Vandals set blaze under speed camera
by TIM FLETCHER
A SPEED camera in Burton could be the latest target of a guerilla campaign against the devices.
The camera, on Ashby Road, Winshill, near its junction with Tower Road, was put out of action at the weekend after vandals placed car tyres at the base of the camera pole and set it on fire.
The attack blackened the pole and outer casing, while smoke damaged the camera mechanism causing it to malfunction, meaning drivers have been able to flout the 40mph speed limit without being caught.
Speed cameras have been the subject of debate in recent years, with some motorists disputing government and road safety campaigners' claims about the safety benefits of cameras and claiming they are used by police forces as a money-making exercise.
The increasing prevalence of the devices on Britain's roads led to one group, Motorists Against Detection (MAD), beginning a 'direct action' campaign against speed cameras.
The group, founded in 2000 and led by a shadowy figure known only as 'Captain Gatso', co-ordinate their efforts over the Internet and claim to have disabled more than 1,000 cameras.

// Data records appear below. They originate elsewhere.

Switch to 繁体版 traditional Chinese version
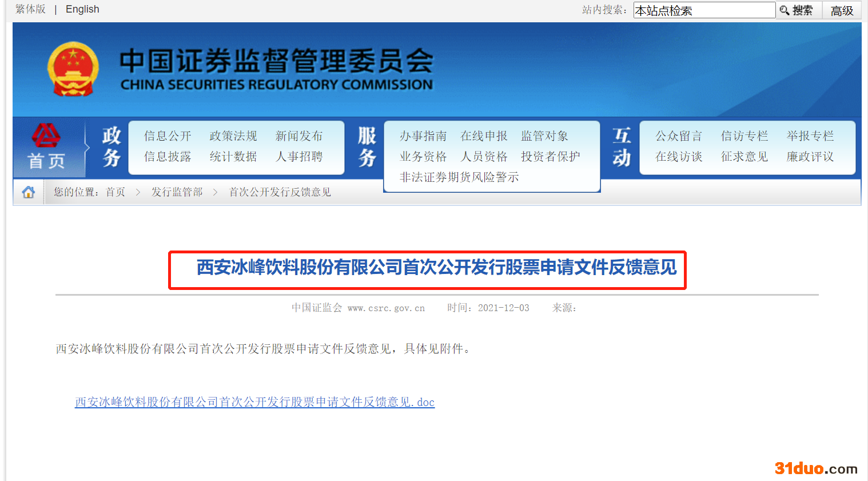The image size is (868, 481). 30,9
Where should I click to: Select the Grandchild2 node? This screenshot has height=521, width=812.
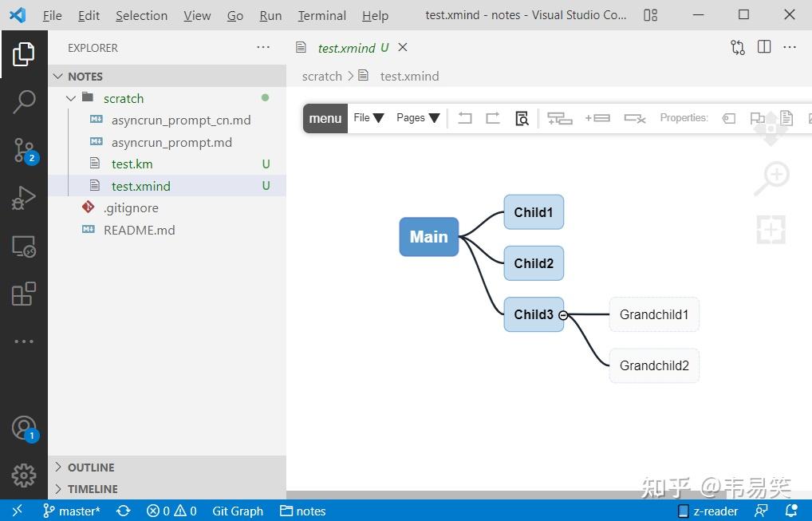tap(654, 365)
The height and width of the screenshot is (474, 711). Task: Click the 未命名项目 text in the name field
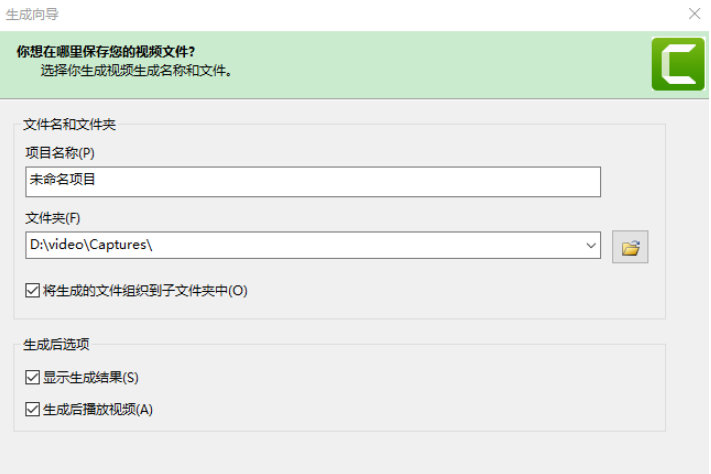click(x=63, y=181)
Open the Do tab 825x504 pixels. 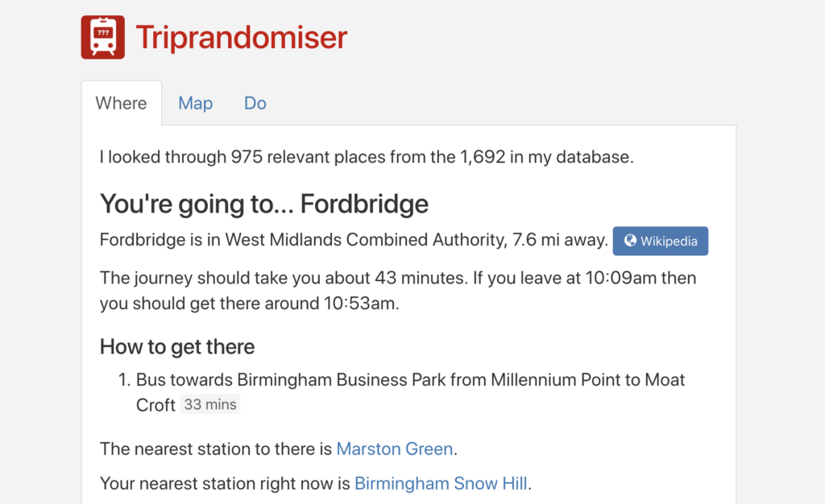pos(255,103)
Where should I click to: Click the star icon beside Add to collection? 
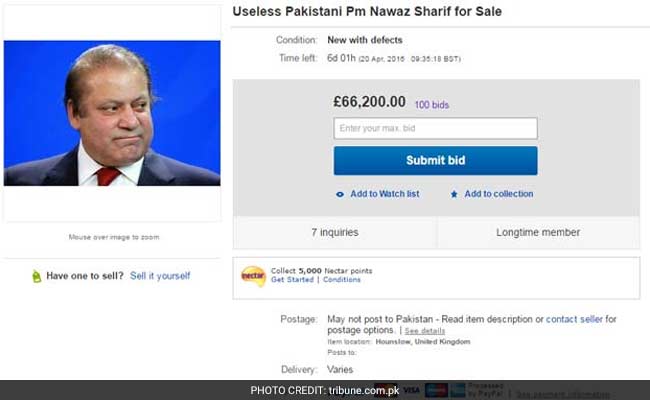(454, 194)
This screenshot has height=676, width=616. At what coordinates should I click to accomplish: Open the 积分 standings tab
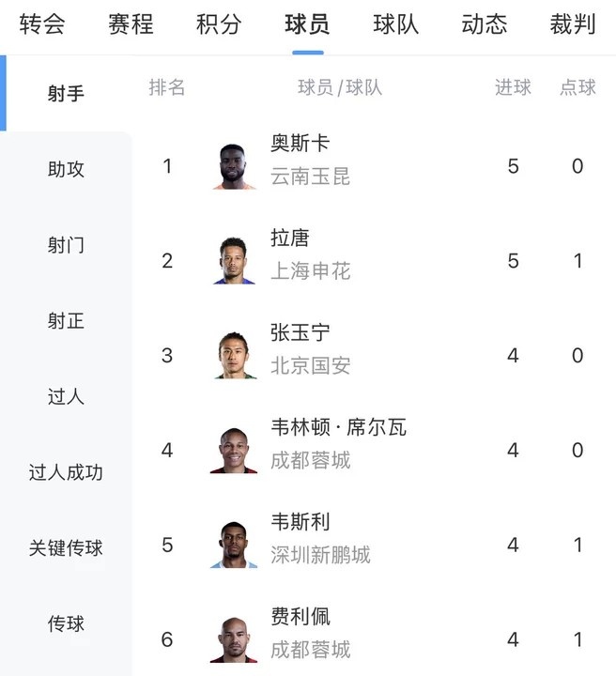(219, 24)
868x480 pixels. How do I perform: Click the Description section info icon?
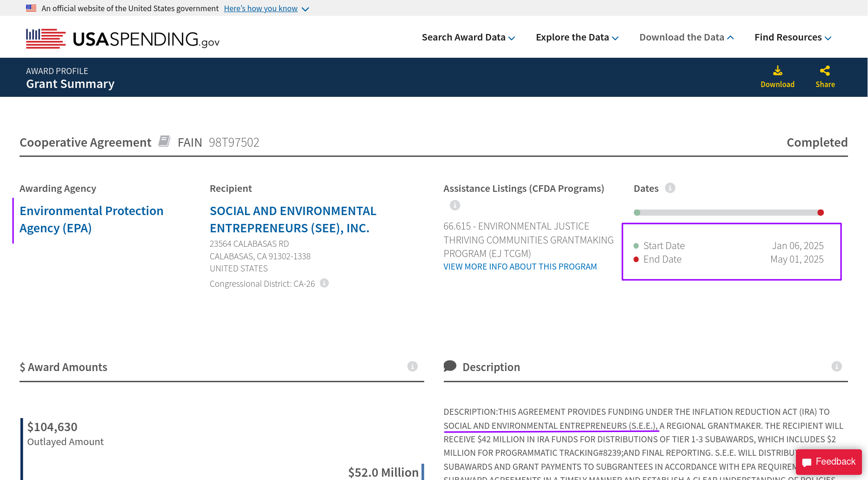(836, 367)
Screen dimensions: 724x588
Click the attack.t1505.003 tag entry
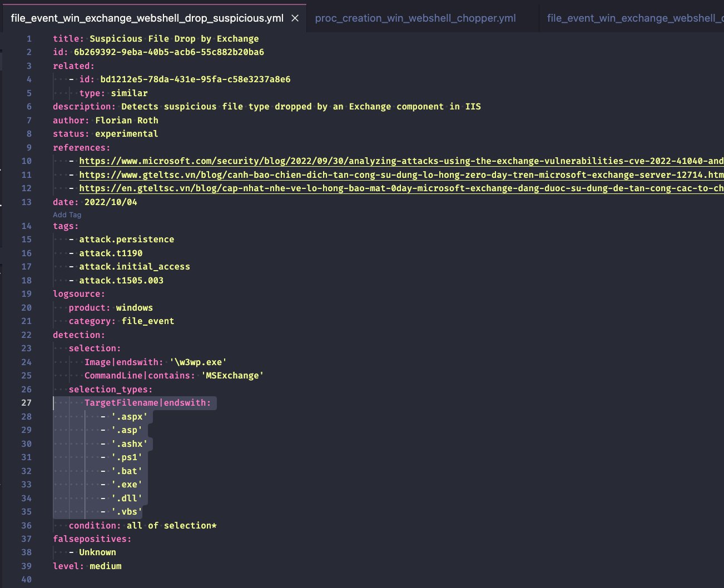pyautogui.click(x=121, y=280)
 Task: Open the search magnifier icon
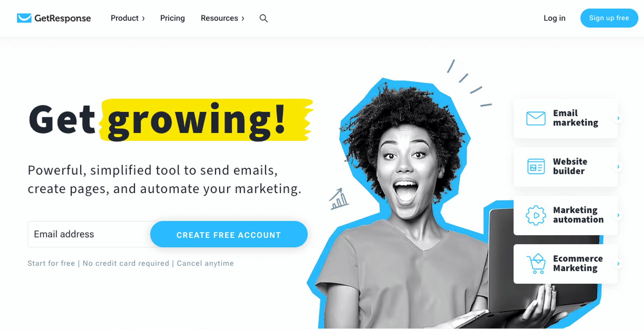coord(264,18)
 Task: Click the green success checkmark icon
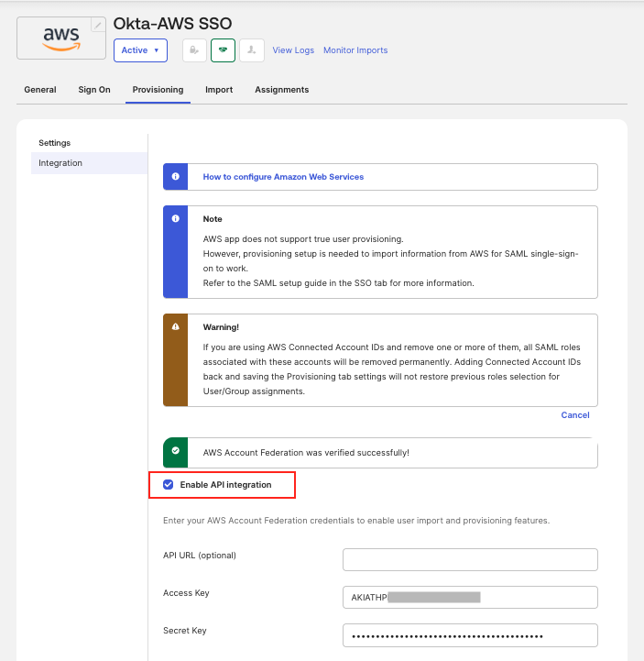[175, 452]
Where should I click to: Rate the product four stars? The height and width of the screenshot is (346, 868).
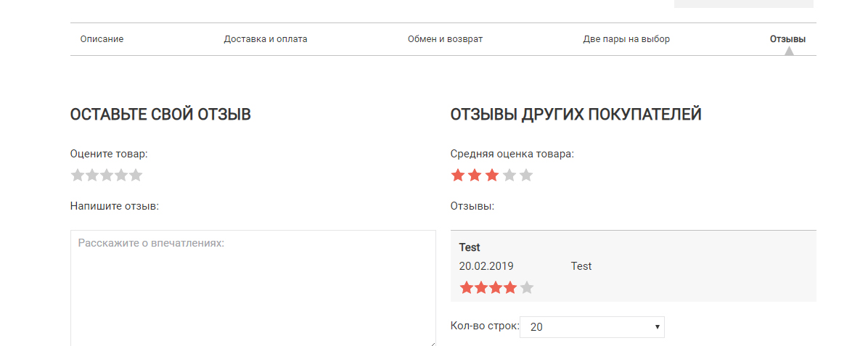click(121, 176)
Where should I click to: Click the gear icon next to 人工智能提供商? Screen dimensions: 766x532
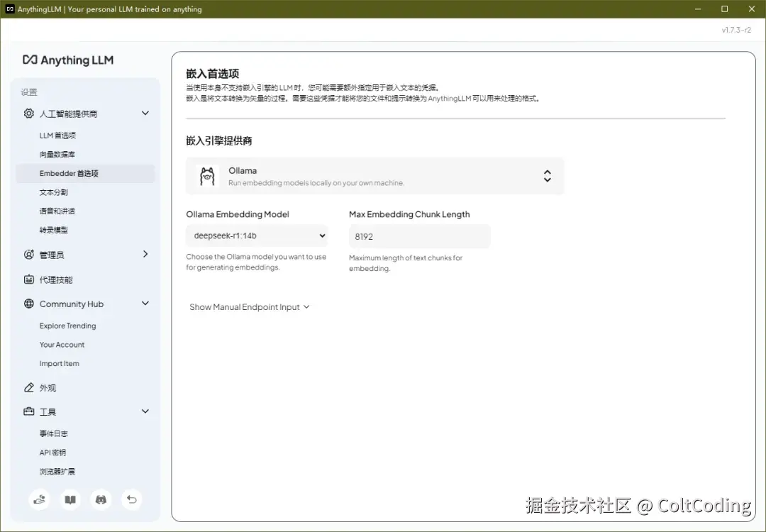(x=28, y=113)
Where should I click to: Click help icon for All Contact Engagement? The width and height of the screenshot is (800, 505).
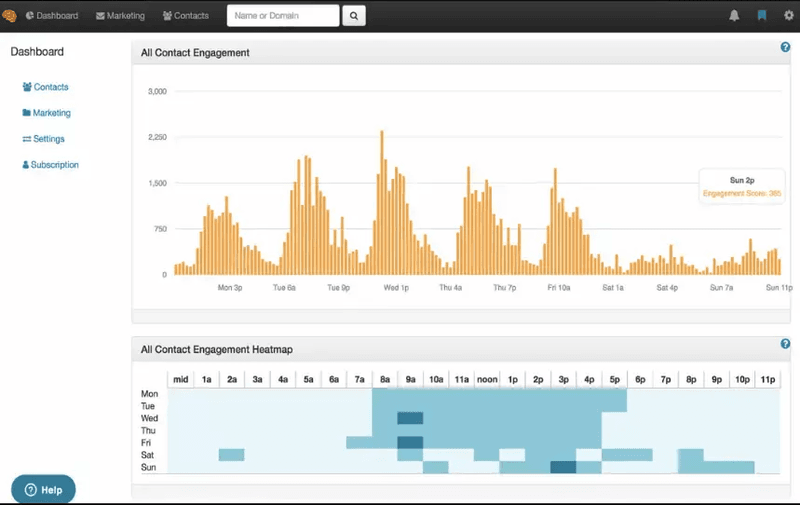pyautogui.click(x=785, y=47)
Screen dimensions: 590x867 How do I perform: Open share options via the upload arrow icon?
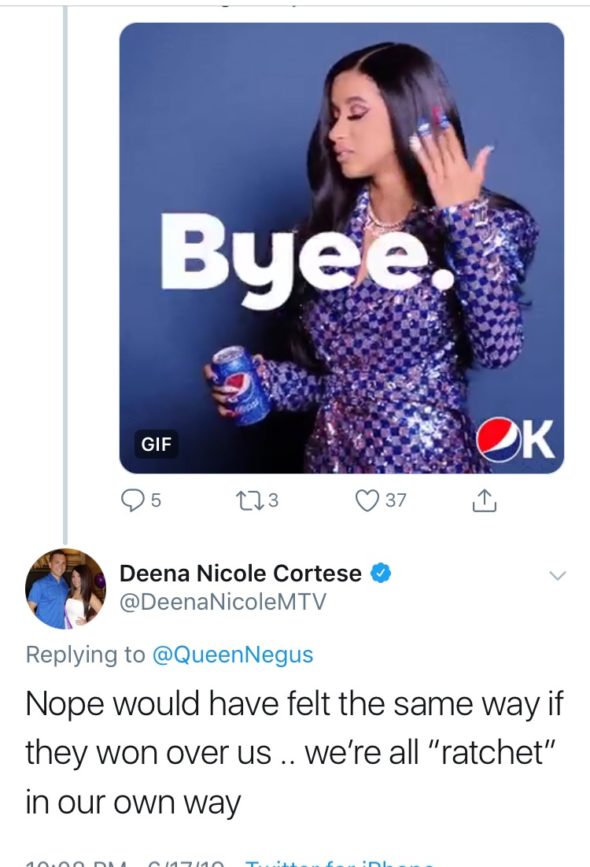click(484, 500)
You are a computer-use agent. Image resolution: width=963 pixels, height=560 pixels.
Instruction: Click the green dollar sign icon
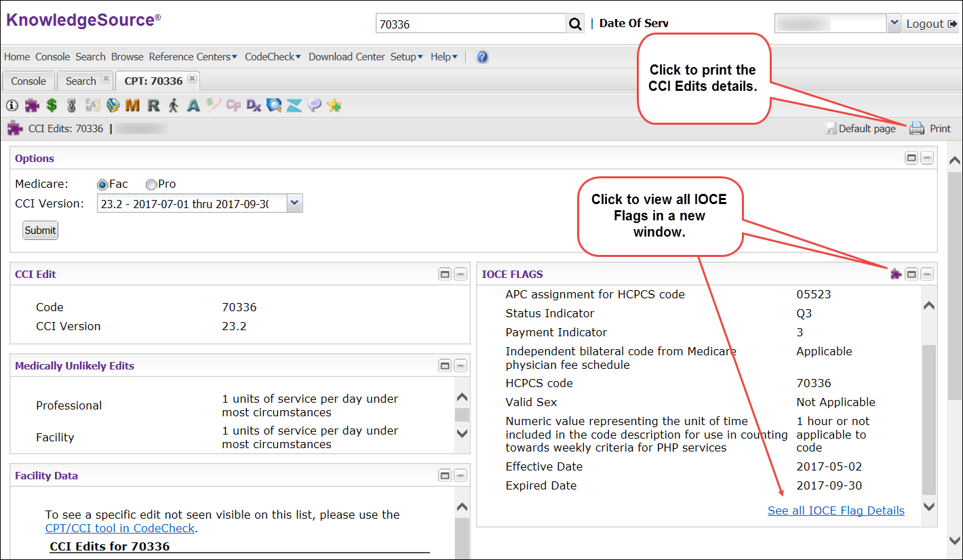(x=52, y=105)
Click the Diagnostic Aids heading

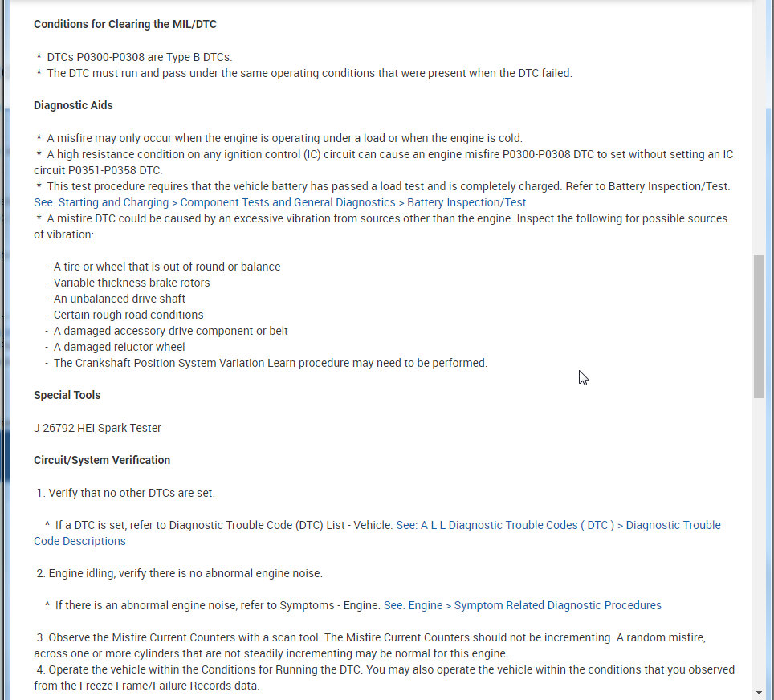[73, 105]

The group's methods range from low-level criminal damage such as spray-painting the lense of the devices, to more serious acts such as arson attacks like the one in Burton, felling the cameras using an angle grinder and even blowing them up with explosives.
A spokesman for Staffordshire Casualty Reduction Partnership, a joint body made up of representatives from the police and Staffordshire County Council, which is responsible for the cameras, condemned the attack.
"The statistics show that these cameras do save lives, and this particular camera has reduced accidents causing death or injury on that stretch of road by 69 per cent," said the spokesman. "People who vandalise or damage the cameras should know that they are potentially putting people's lives at risk."
The spokesman said that incidents of this nature were rare, and that only a handful of cameras in Staffordshire had been attacked over the past year.
However Internet sites linked to the MAD group, which The Mail has viewed, openly encourage the destruction of speed cameras, and display pictures of dozens of cameras across the country, including some in Staffordshire, which have been damaged, set on fire or blown up.
The camera was due to be repaired in the next few days, while police are appealing for witnesses to the incident, which is believed to have happened between Friday night and Saturday morning, to contact them.